Pourquoi la Bible n’est pas mise dans l’ordre chronologique ? [Emilie]

Comme vous le savez, la Bible n’est pas un livre (comme un manuel d’histoire, ou autre récit suivi qui devrait respecter l’ordre chronologique), mais un recueil de 66 livres, une bibliothèque. Or,  dans une bibliothèque bien conçue, les livres sont avant tout classés par genre. On ne range pas les traités de philosophie avec les manuels de mathématiques, ni les romans avec les recueils de poésie.

La bibliothèque que forment les Saintes Ecritures comprend deux grandes « armoires ». L’Ancien Testament, dont les livres (dans l’original hébreu) sont répartis sur trois « étagères » : la loi (les cinq livres dits du « Pentateuque » qui comprennent aussi l’histoire des origines), les prophètes (les livres évoquant l’histoire d’Israël de l’entrée en Canaan jusqu’à l’exil, avec les recueils des prophètes dont Israël a conservé les paroles), et les « autres écrits », recueil moins homogène de cantiques, de proverbes, et autres écrits poétiques dits de sagesse comme Job, l’Ecclésiaste, avec même des livres à caractère historiques comme les chroniques, Esdras, Néhémie qui relatent aussi l’après-exil..). Tout n’est pas toujours facile à dater avec précision d’ailleurs, et quand il ne s’agit pas d’histoire, ce n’est pas forcément nécessaire. A noter que le classement que je viens de résumer est celui de la Bible hébraïque (suivi par la version en Français Courant, ou la TOB). La version grecque dite des Septante présente un ordre différent, suivi notamment par la version Louis Segond.

Pour ce qui concerne le Nouveau Testament, le principe de rangement par catégories littéraires se retrouve, avec quatre étagères : les quatre livres relevant du genre spécial « évangile », les Actes des Apôtres, les lettres (celles de Paul, Pierre, Jacques, Jean, etc) et enfin, l’Apocalypse, un genre tout à fait à part.

Ceci dit, le respect de l’ordre  chronologique est loin d’être totalement absent des canons de l’Ancien comme du Nouveau Testament. Le premier livre de l’A.T. (la Genèse) traite des origines du monde et de l’alliance, et l’histoire biblique des patriarches et du peuple d’Israël se déroule à partir de là, à travers le Pentateuque, puis les livres de Josué, Juges, Samuel et Rois.

L’ordre dans lequel le Talmud Baba Bathra (un commentaire rabbinique des Ecritures Saintes)  cite les « Ecrits » semble avoir été établi en tenant compte des époques auxquelles leurs auteurs étaient réputés avoir vécu.

Quant au Nouveau Testament, il part des paroles et des actes de Jésus (évangiles), puis des débuts de l’Eglise et de la mission (Actes des Apôtres), jusqu’à l’Apocalypse qui nous annonce, entre autres, l’avènement d’une nouvelle création inaugurée dans la personne du Christ. Mais il est vrai que les épîtres de Paul aux Eglises, par exemple, ne sont pas classées en fonction de leur date de rédaction mais… de leur taille, de la plus longue (Romains) à la plus courte (2 Thessaloniciens). Et pour en trouver une facilement, vous connaissez peut-être l’astuce : apprendre l’acronyme rococogaléphicothéthétititiphi.
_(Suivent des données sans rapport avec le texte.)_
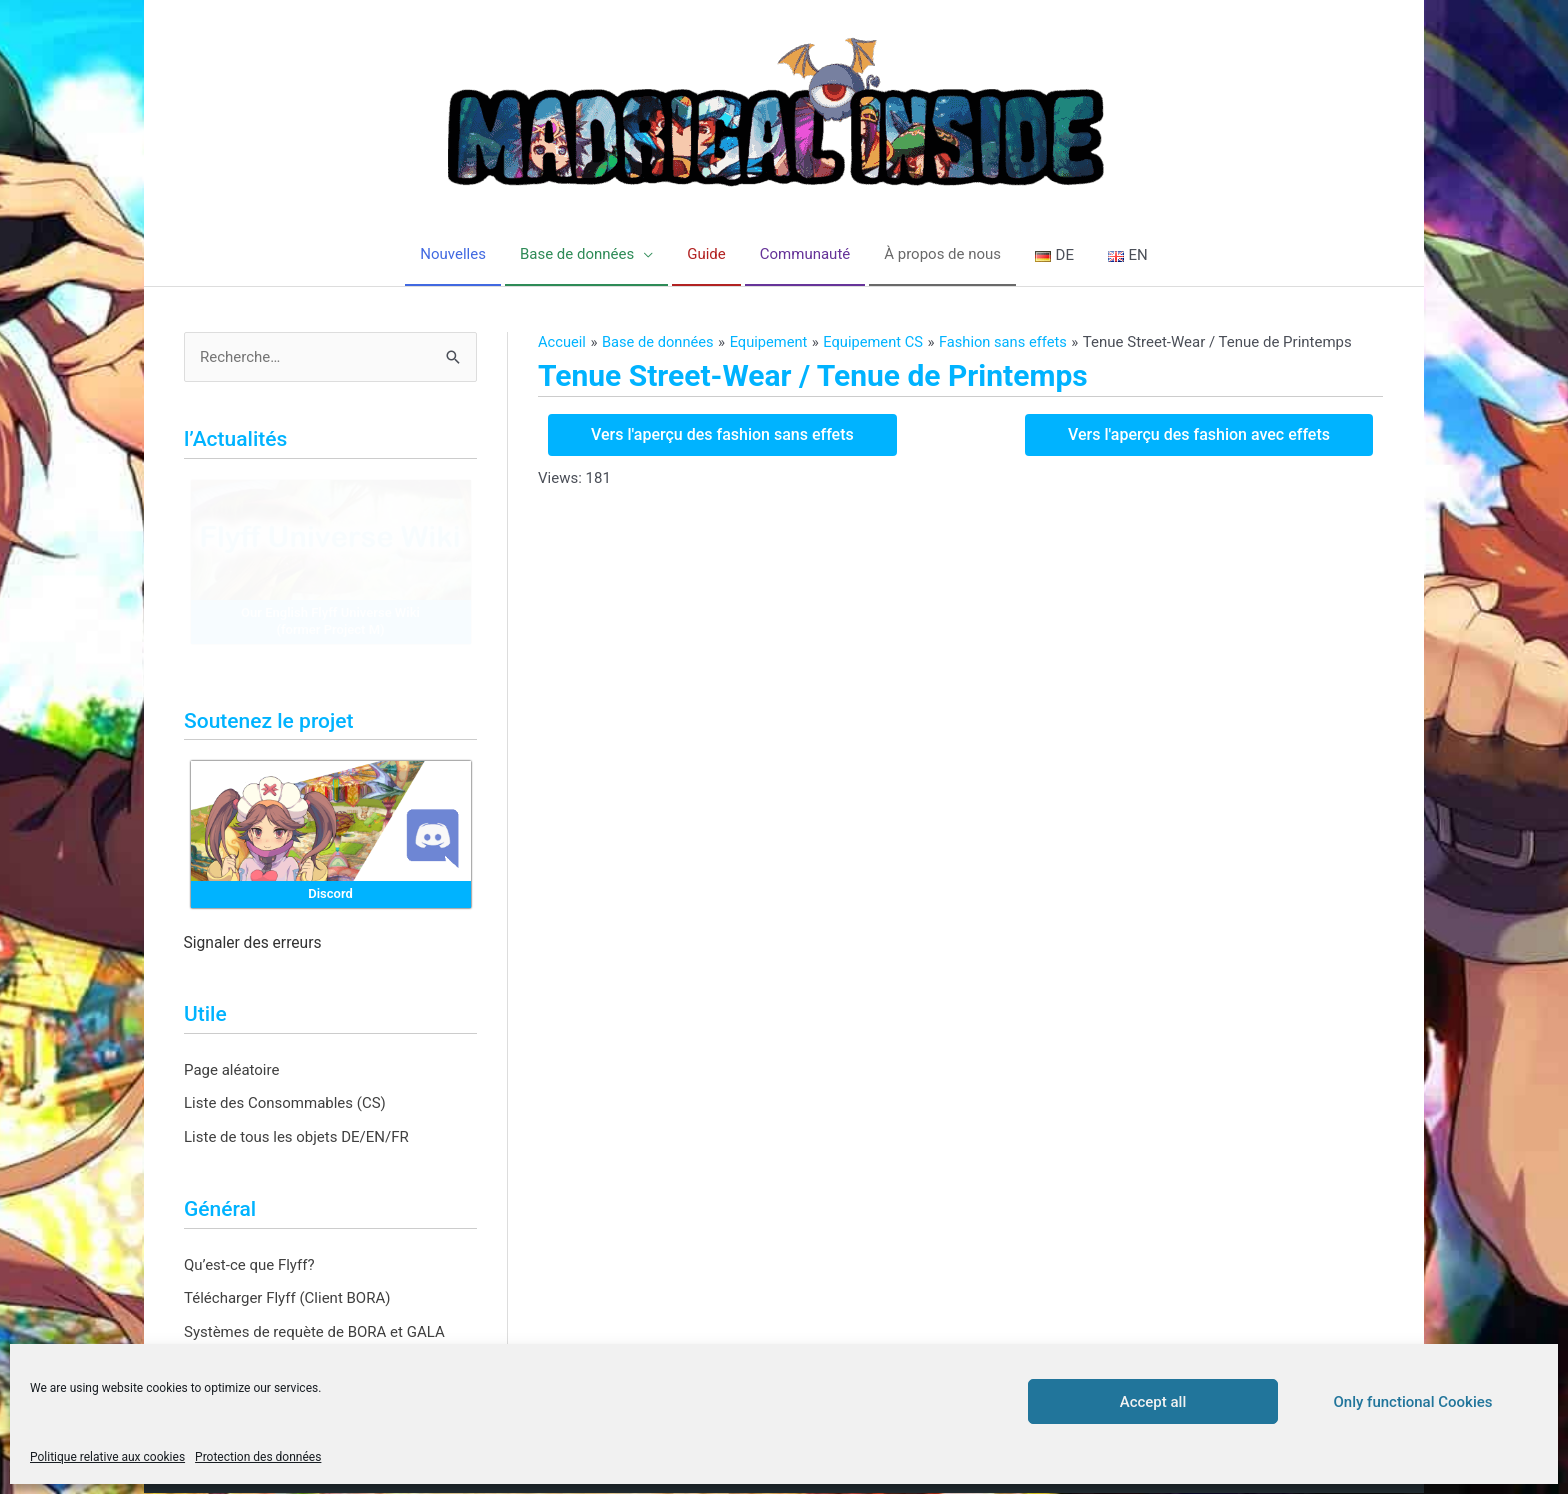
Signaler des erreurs (253, 944)
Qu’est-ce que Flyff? (249, 1265)
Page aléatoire (231, 1070)
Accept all (1153, 1402)
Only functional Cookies (1413, 1402)
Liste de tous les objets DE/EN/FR (296, 1138)
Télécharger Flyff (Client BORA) (287, 1299)
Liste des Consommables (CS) (285, 1104)
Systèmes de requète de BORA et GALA (314, 1333)
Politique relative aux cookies (107, 1457)
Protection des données (258, 1457)
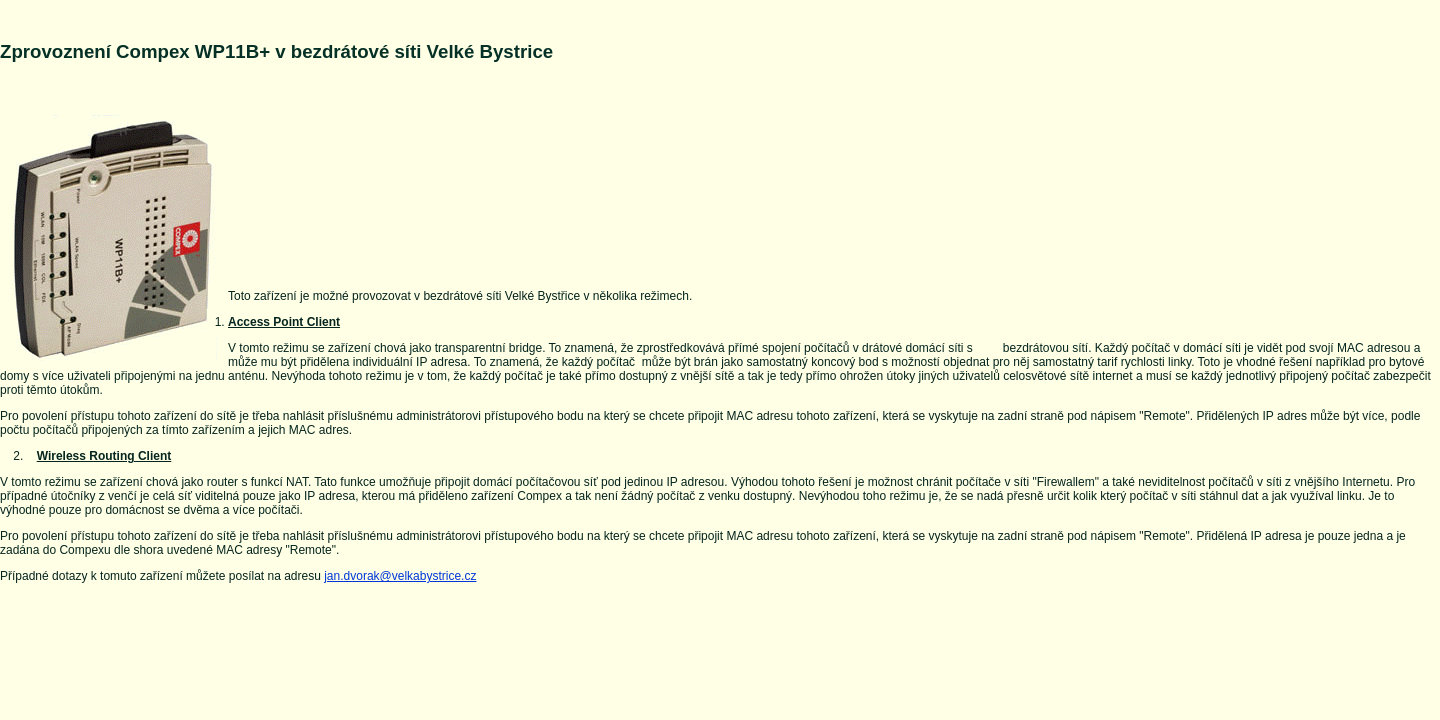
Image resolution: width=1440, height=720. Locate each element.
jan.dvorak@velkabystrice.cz (400, 576)
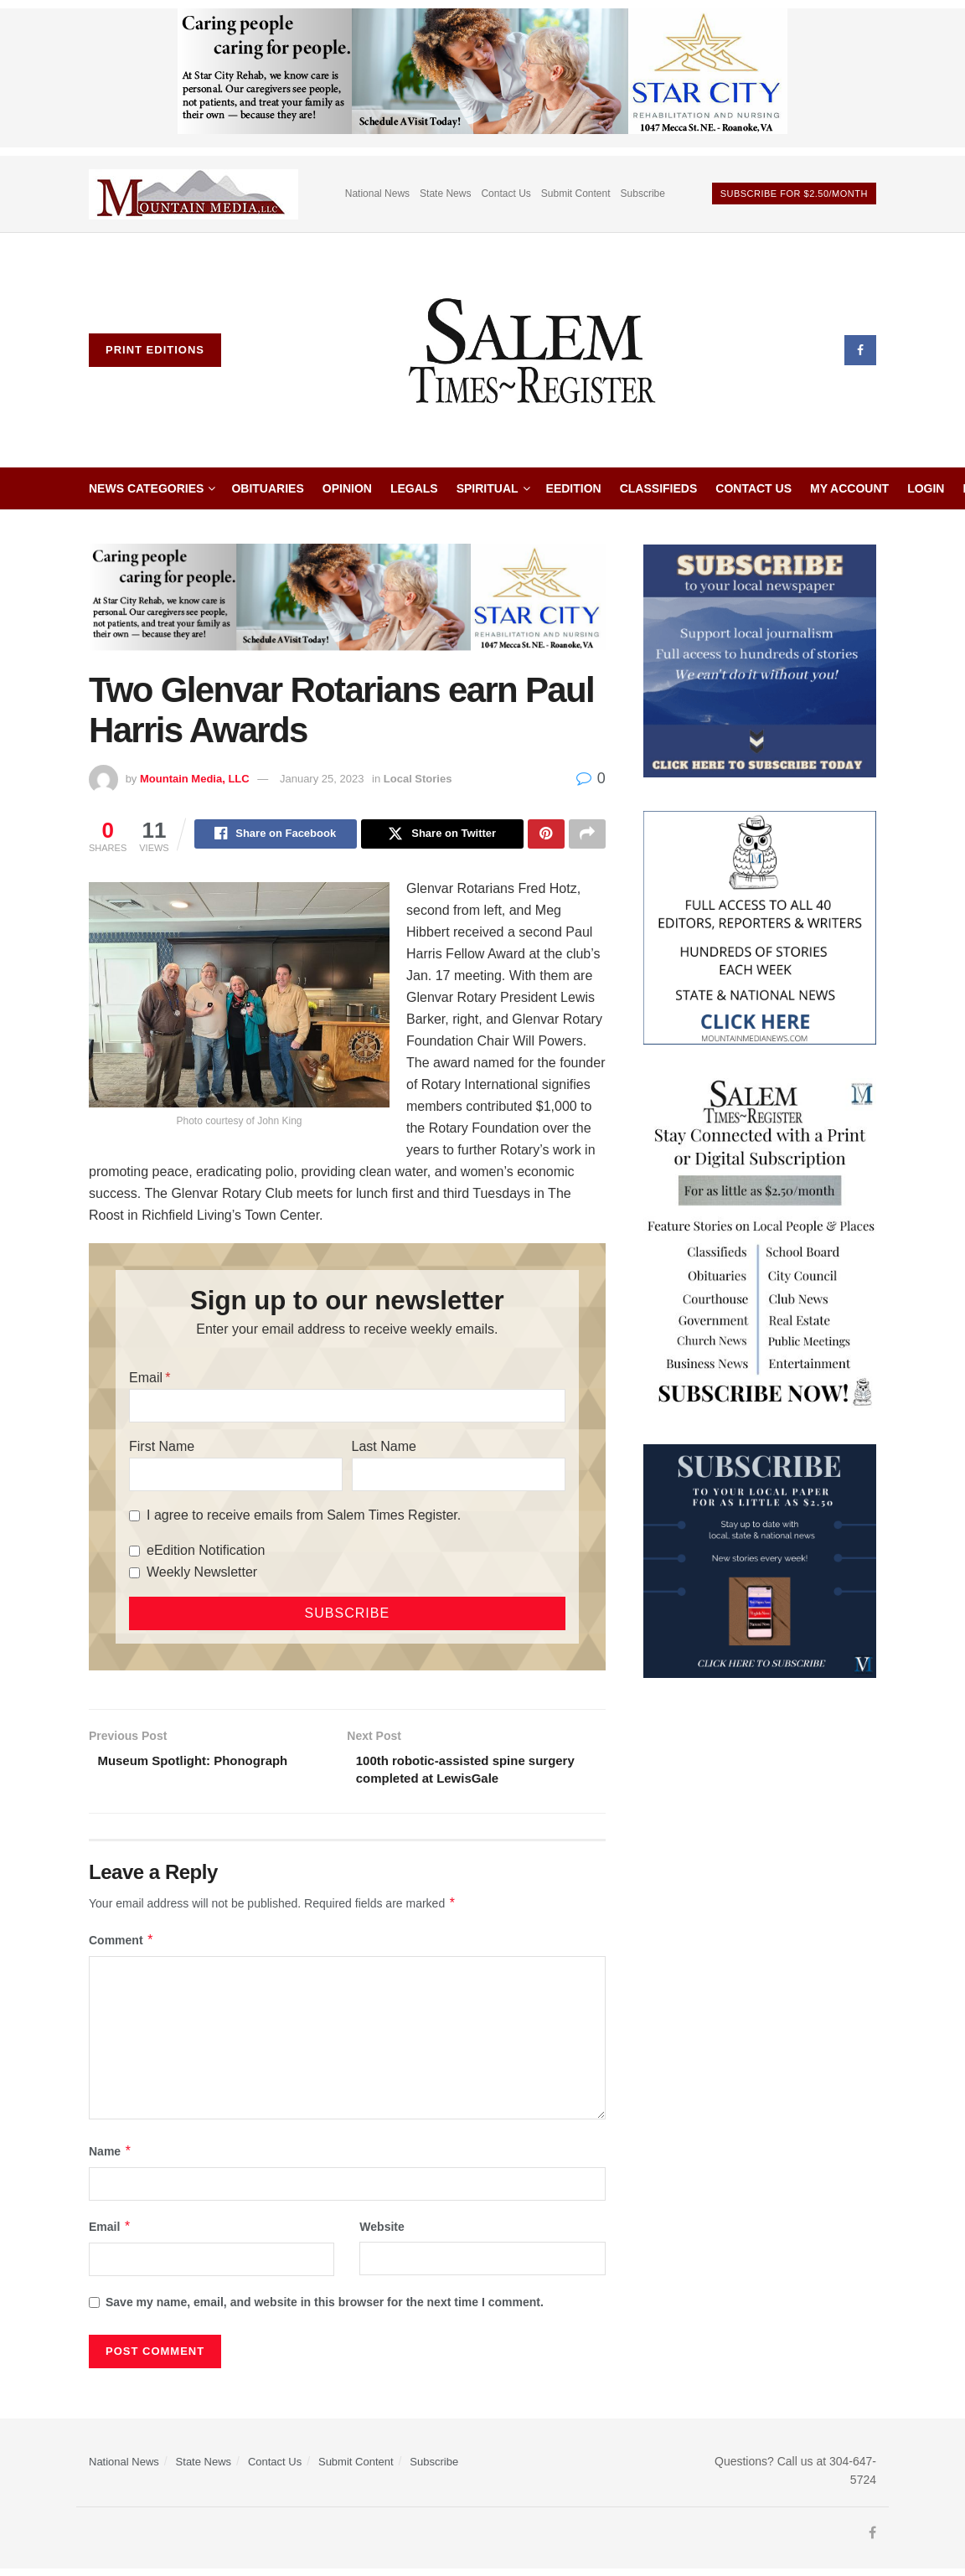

Bref, l’ordre des livres bibliques légué par la tradition… on fait avec !

 

La bible est-elle complète ? Ne manque t-il pas des versets encore ? [Roland]

La tradition chrétienne réformée avance que la Bible telle qu’elle nous est présentée aujourd’hui, avec ses différents livres, entre Genèse et Apocalyspe est complète, dans le sens où aucun livre ne manque. En effet, la foi de l’Eglise reconnait que ceux qui ont fixé le contenu de la Bible dans les premiers siècles de l’Eglise ont été inspirés par Dieu. Nous pensons aussi qu’aucun autre texte, aucune autre révélation actuelle ne peut avoir le poids des paroles que la Bible contient pour tracer les contours de notre foi ou de notre vie. Enfin, nous devons ajouter à cela que la Bible telle que nous la lisons aujourd’hui est reconstituée à partir de plusieurs manuscrits anciens. Ainsi, ces derniers diffèrent parfois sur des points mineurs. Ainsi, par exemple, en Matthieu 18/12, certains manuscrits écrivent « Si ton frère a péché » quand d’autres retiennent « si ton frère a péché contre toi ». Ce genre de légères divergences ne nuit cependant pas à la compréhension globale de la Bible, lorsque le croyant la lit, éclairé par le Saint-Esprit.